TASK BRIEF:
Please set out the records from the start through the line that contains "(x=238, y=190)" as a Markdown table with the columns Row and Line, numbering each row and leaving out blank lines.

● ● ● ●

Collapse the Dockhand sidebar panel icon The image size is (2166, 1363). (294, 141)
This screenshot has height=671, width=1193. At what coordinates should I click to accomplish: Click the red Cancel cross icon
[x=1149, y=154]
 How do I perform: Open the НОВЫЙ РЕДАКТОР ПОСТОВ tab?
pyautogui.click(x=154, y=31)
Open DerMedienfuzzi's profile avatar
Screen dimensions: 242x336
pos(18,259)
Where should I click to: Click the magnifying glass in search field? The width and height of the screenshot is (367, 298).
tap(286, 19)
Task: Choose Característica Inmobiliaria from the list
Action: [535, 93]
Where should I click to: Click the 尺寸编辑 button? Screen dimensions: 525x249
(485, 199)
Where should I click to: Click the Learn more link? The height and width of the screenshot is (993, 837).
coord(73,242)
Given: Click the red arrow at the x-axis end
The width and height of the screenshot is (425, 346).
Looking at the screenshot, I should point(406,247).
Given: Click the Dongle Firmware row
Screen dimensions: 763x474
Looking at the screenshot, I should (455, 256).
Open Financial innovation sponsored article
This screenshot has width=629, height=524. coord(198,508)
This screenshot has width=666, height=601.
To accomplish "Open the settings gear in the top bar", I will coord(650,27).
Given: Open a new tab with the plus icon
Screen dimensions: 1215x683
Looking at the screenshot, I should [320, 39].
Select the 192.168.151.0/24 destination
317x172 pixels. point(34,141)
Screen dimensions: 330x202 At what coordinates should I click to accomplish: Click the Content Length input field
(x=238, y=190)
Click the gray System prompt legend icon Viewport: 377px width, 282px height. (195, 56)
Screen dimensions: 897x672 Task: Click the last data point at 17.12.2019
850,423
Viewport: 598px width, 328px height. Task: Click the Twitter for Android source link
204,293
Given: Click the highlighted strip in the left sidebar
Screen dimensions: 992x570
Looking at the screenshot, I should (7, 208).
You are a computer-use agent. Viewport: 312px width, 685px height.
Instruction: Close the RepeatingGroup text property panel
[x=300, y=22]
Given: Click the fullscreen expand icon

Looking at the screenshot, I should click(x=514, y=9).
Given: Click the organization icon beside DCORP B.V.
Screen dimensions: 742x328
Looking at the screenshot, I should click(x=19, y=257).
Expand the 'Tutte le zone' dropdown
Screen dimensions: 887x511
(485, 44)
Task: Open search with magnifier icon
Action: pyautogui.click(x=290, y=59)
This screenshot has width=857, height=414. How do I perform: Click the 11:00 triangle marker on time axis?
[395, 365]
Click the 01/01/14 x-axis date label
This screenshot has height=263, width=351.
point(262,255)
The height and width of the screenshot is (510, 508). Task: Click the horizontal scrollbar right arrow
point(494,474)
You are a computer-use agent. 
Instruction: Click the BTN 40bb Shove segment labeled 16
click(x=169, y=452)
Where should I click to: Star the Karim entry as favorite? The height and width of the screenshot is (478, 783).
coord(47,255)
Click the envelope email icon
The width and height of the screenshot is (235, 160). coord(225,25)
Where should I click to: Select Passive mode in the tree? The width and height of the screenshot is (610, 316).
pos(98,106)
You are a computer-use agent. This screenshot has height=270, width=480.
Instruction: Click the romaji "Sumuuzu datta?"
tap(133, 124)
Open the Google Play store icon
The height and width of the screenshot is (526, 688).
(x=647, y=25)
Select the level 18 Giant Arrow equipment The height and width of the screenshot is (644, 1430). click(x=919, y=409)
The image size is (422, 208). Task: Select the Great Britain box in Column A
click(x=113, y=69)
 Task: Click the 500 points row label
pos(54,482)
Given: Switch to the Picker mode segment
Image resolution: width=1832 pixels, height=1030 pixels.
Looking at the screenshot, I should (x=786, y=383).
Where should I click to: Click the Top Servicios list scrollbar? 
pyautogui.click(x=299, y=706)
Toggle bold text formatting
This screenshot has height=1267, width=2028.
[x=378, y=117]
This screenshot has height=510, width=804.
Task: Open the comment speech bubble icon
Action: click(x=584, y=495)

● ● ● ●

SOLUTION:
| Row | Line |
|---|---|
| 1 | Collapse the Dockhand sidebar panel icon The image size is (2166, 1363). (294, 141) |
| 2 | This screenshot has height=671, width=1193. At what coordinates should I click to accomplish: Click the red Cancel cross icon |
| 3 | [x=1149, y=154] |
| 4 |  How do I perform: Open the НОВЫЙ РЕДАКТОР ПОСТОВ tab? |
| 5 | pyautogui.click(x=154, y=31) |
| 6 | Open DerMedienfuzzi's profile avatar |
| 7 | Screen dimensions: 242x336 |
| 8 | pos(18,259) |
| 9 | Where should I click to: Click the magnifying glass in search field? The width and height of the screenshot is (367, 298). |
| 10 | tap(286, 19) |
| 11 | Task: Choose Característica Inmobiliaria from the list |
| 12 | Action: [535, 93] |
| 13 | Where should I click to: Click the 尺寸编辑 button? Screen dimensions: 525x249 |
| 14 | (485, 199) |
| 15 | Where should I click to: Click the Learn more link? The height and width of the screenshot is (993, 837). |
| 16 | coord(73,242) |
| 17 | Given: Click the red arrow at the x-axis end |
| 18 | The width and height of the screenshot is (425, 346). |
| 19 | Looking at the screenshot, I should point(406,247). |
| 20 | Given: Click the Dongle Firmware row |
| 21 | Screen dimensions: 763x474 |
| 22 | Looking at the screenshot, I should (455, 256). |
| 23 | Open Financial innovation sponsored article |
| 24 | This screenshot has width=629, height=524. coord(198,508) |
| 25 | This screenshot has width=666, height=601. |
| 26 | To accomplish "Open the settings gear in the top bar", I will coord(650,27). |
| 27 | Given: Open a new tab with the plus icon |
| 28 | Screen dimensions: 1215x683 |
| 29 | Looking at the screenshot, I should [320, 39]. |
| 30 | Select the 192.168.151.0/24 destination |
| 31 | 317x172 pixels. point(34,141) |
| 32 | Screen dimensions: 330x202 At what coordinates should I click to accomplish: Click the Content Length input field |
| 33 | (x=238, y=190) |